That's exactly how I am. If a girl is on my mind, she's on 90% of my mind. It's hard to get her off and she starts affecting every thought. Best example was when I was checking this girl out at my store the other evening. I noticed her before she came to the counter, and she wasn't THAT attractive, but enough to catch my attention. She asked me a question about a sale, and her mother was at the counter, too. I could barely make it through the answer. Her mother kept noticing that I was completely failing at answering her and bagging something at the same time.
I'm getting better at it though. Usually, I just have to pick a flaw, and focus on it. It'll turn me off of her so I can focus. Shallow, yeah, but that's how my mind works.

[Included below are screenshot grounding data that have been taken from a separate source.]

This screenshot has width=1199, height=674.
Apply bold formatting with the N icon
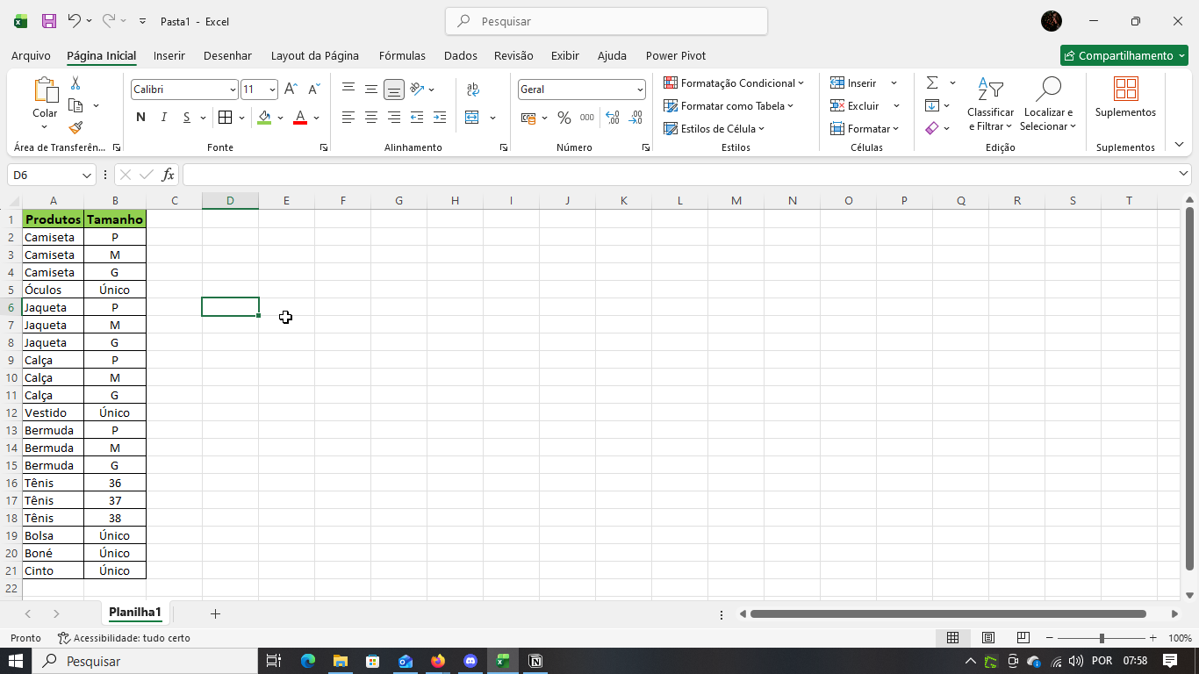[140, 117]
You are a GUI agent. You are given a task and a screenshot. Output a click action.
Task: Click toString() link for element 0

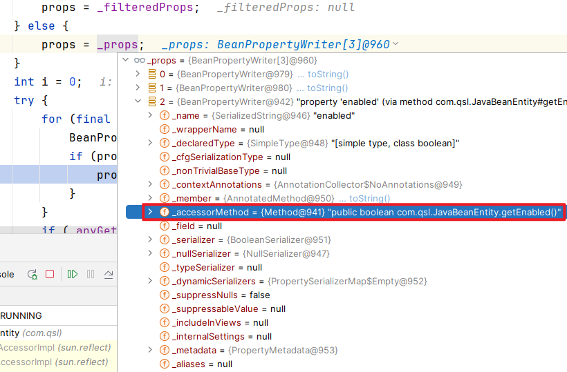[x=328, y=75]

We're cold and critical to anyone who hasn't gained our respect yet. But, once you gain my respect, and if you can do it, gain my admiration, I'll be a puddle around you. From the time I meet someone until the time I've found a reason to respect them as a person, every second I'm with them is judgment mode. I'm watching your every action to find fault with it. I think about what you're doing. What's motivating you to do what you're doing? What are you going to gain from doing it? Is there something else you're not doing to do that?
Everyone in my life, I compartmentalize my opinion of them. I'd have to say it's like a filing system of opinions. Why are you who you are? What do I like about you? What do I not like? Do you have some incessant habit that grates on my nerves? I will remember everything. People find my memory creepy, though. That hurts my feelings. Really, it does.